▼
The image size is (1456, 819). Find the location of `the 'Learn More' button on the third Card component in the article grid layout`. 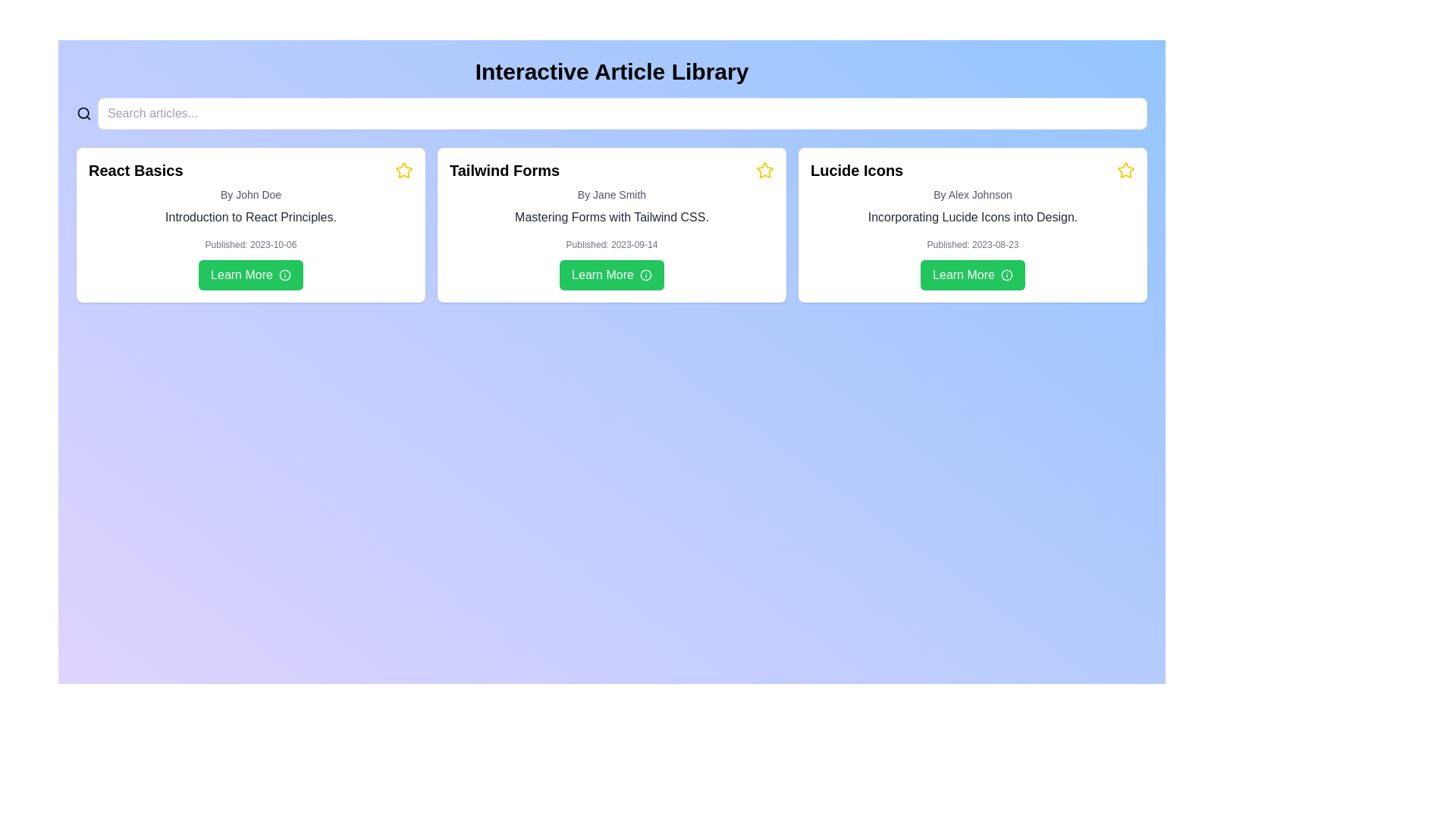

the 'Learn More' button on the third Card component in the article grid layout is located at coordinates (972, 225).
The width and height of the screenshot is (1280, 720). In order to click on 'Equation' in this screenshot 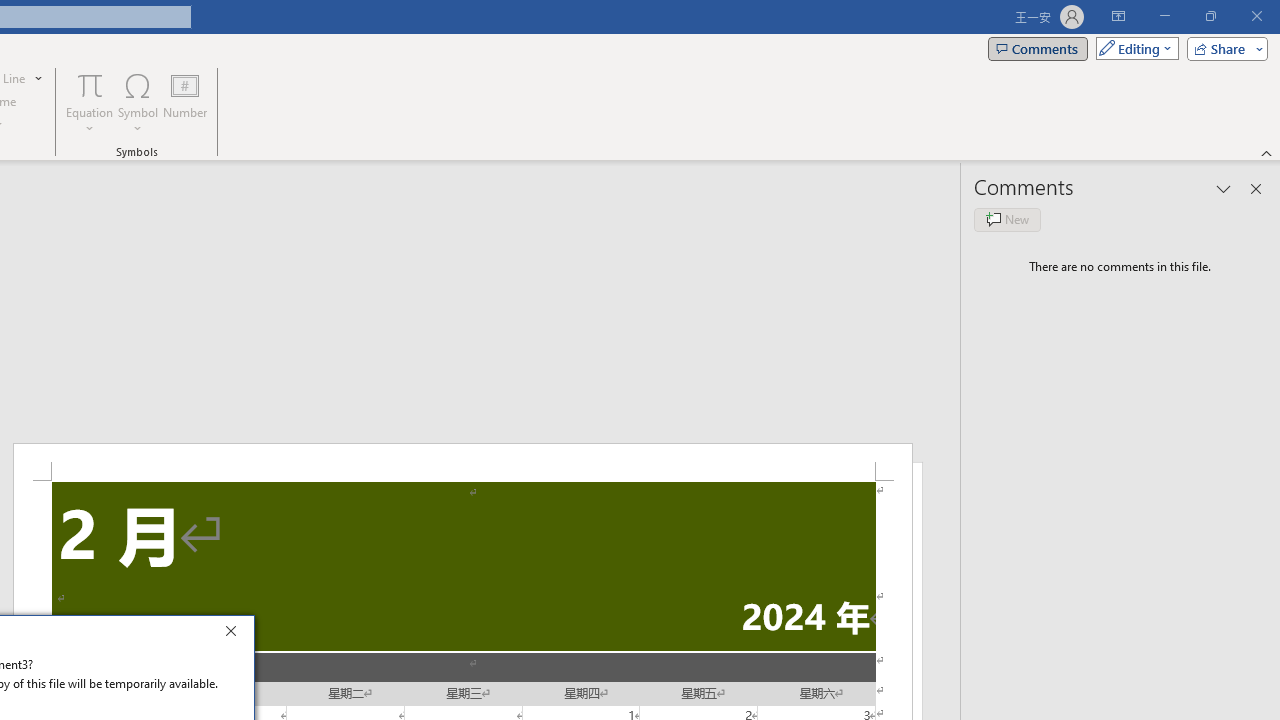, I will do `click(89, 84)`.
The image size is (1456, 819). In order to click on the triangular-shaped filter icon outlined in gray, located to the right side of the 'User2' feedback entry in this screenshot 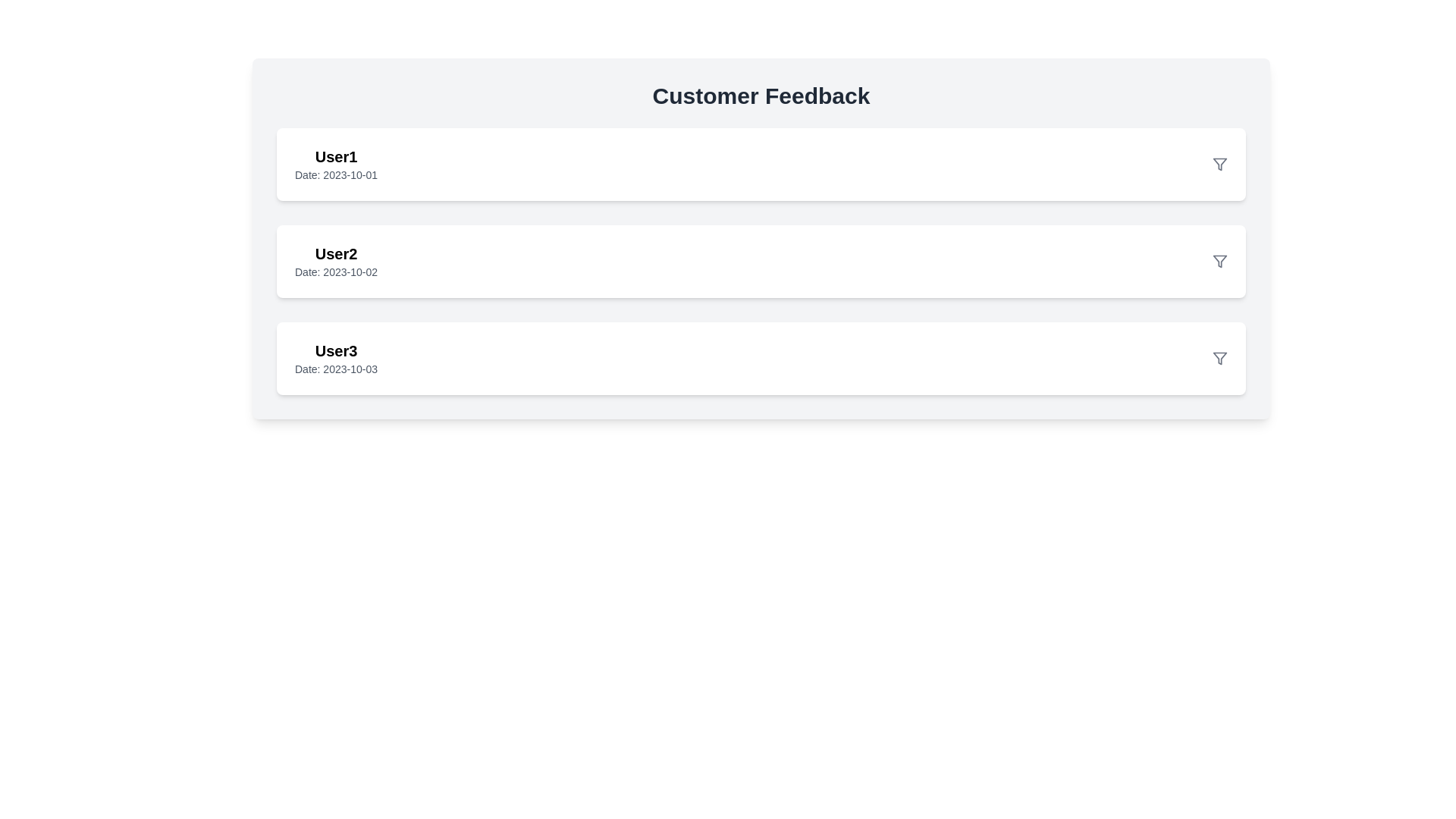, I will do `click(1219, 359)`.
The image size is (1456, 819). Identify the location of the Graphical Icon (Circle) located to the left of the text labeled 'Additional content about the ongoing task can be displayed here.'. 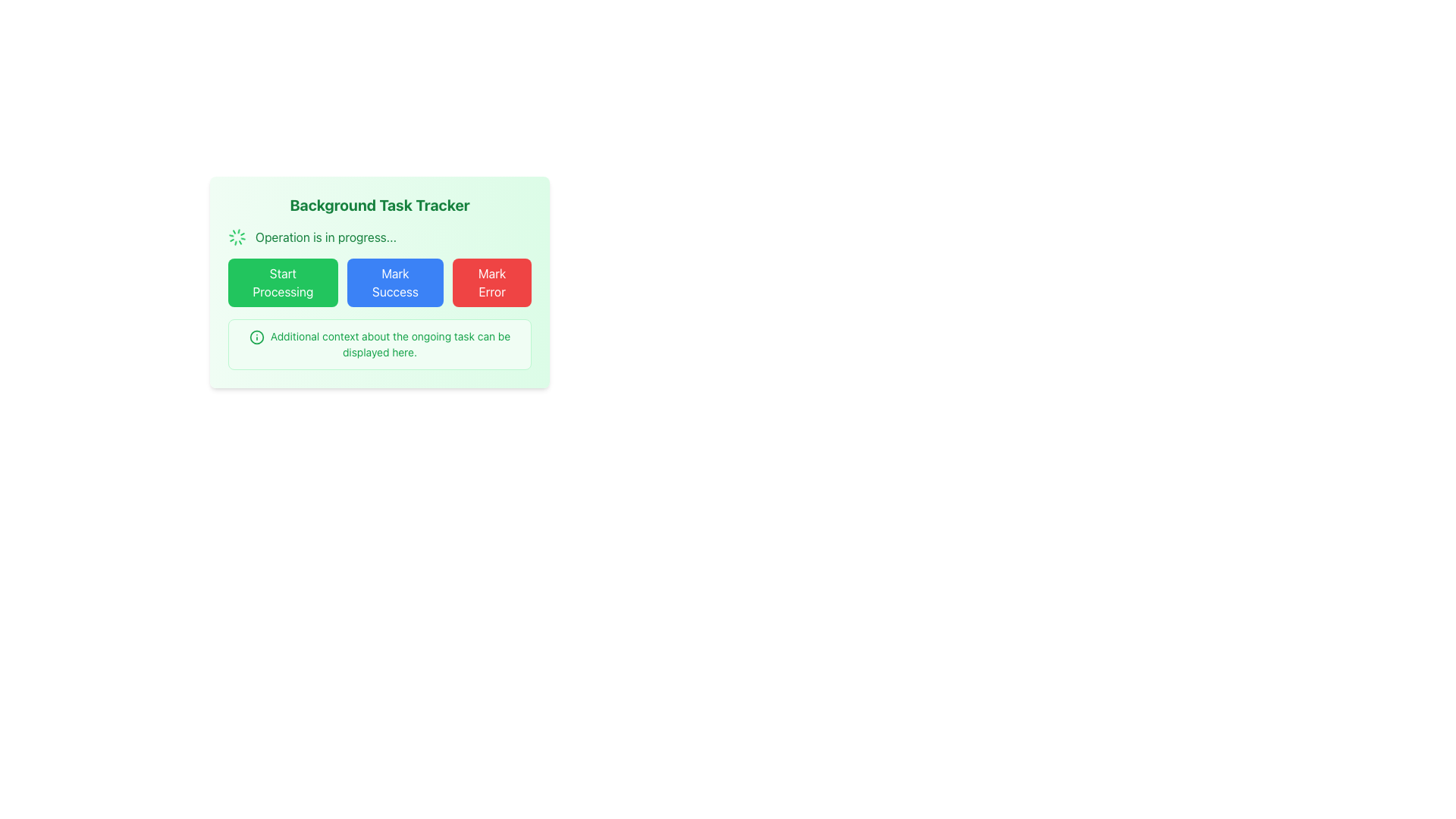
(256, 337).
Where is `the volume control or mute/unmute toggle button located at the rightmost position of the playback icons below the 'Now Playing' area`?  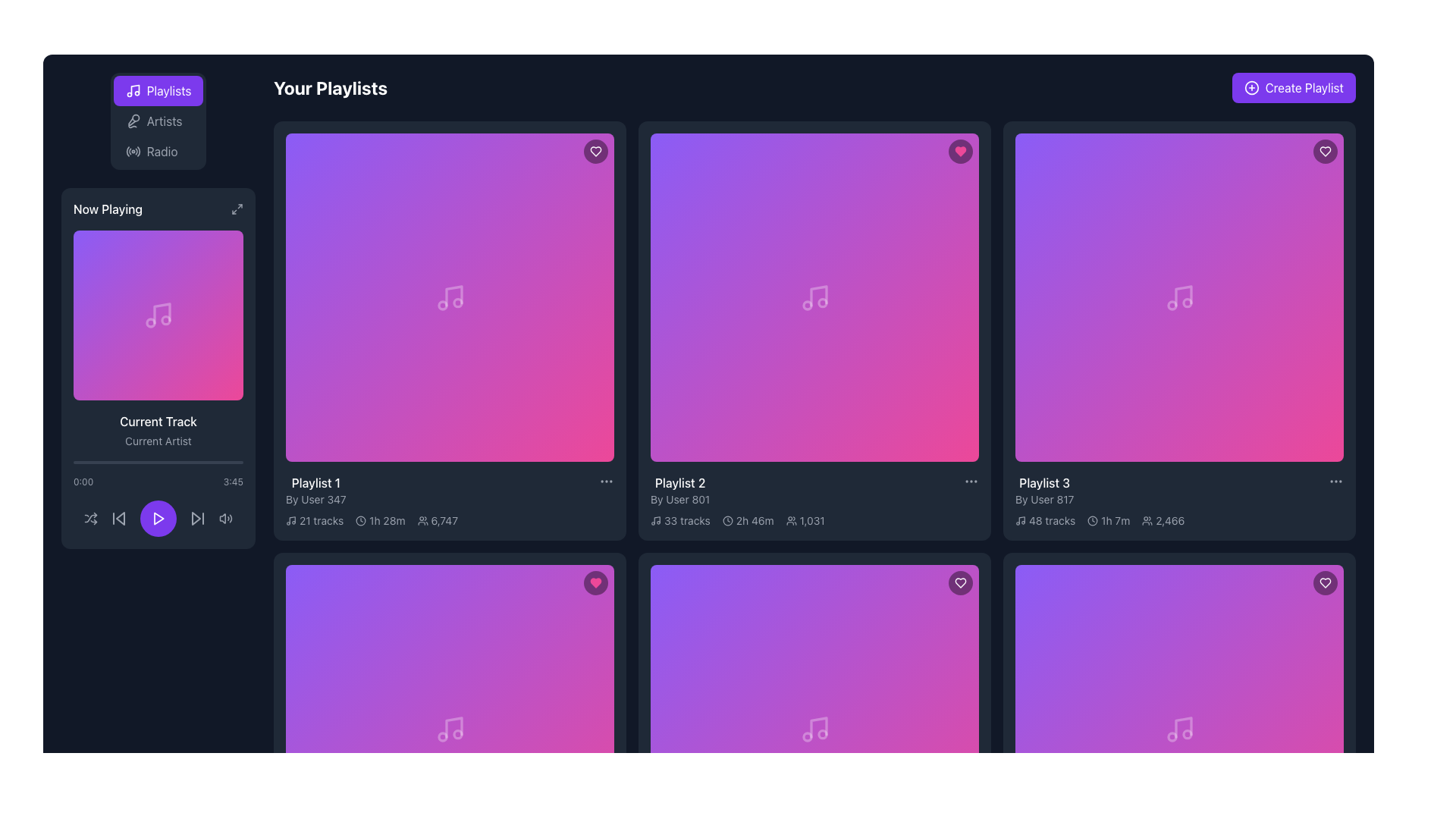 the volume control or mute/unmute toggle button located at the rightmost position of the playback icons below the 'Now Playing' area is located at coordinates (224, 517).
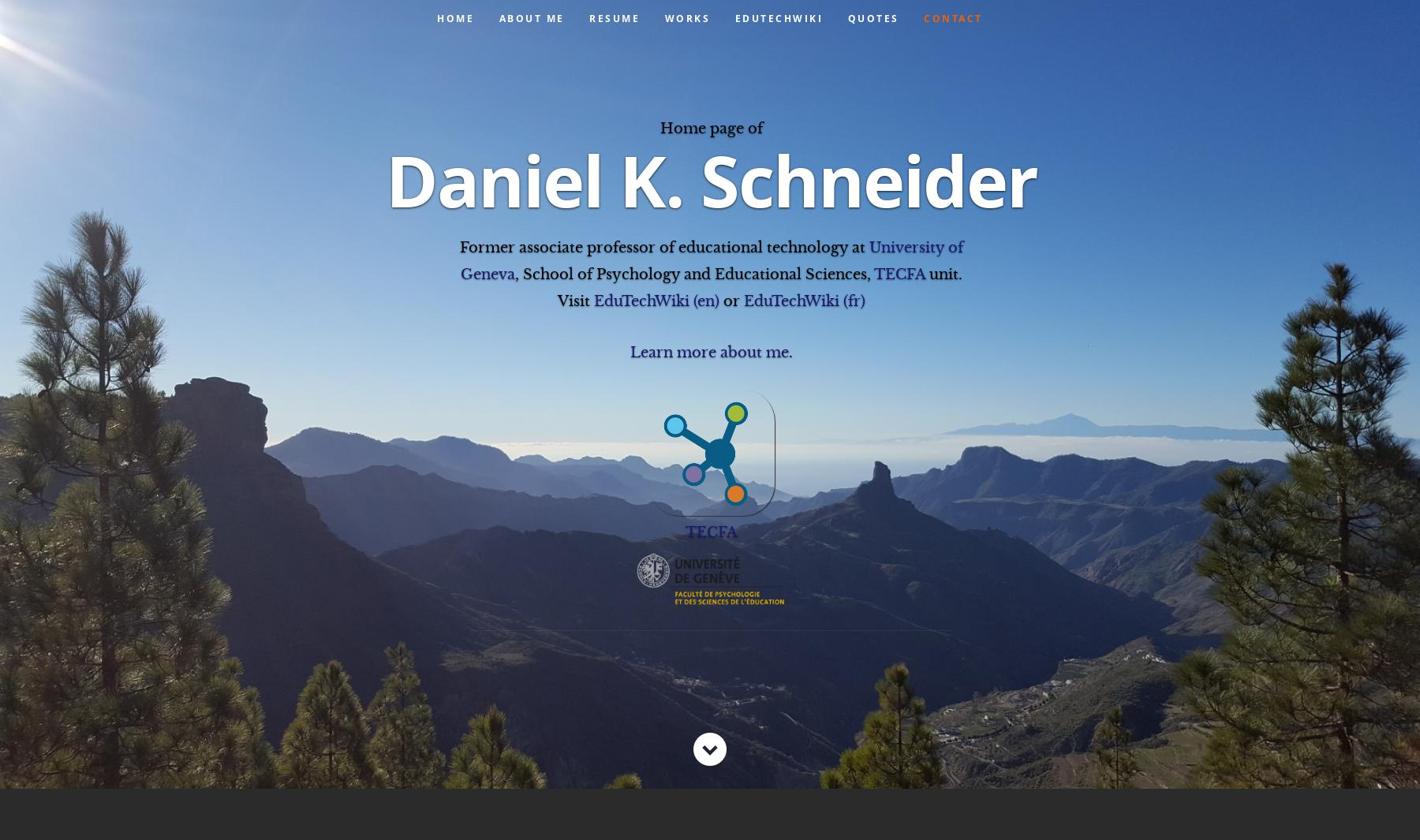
▲
> **EXERCISE DIRECTIONS**: Shift every coordinate in the answers by -148, then write out again the lines from the line with "The image size is (1456, 819). Identify" up to and including the line with "(256, 337).", requests included. Give only those lines and leave the pictures out.

> **ANSWER TO THE EXERCISE**:
The image size is (1456, 819). Identify the location of the Graphical Icon (Circle) located to the left of the text labeled 'Additional content about the ongoing task can be displayed here.'. 
(108, 189).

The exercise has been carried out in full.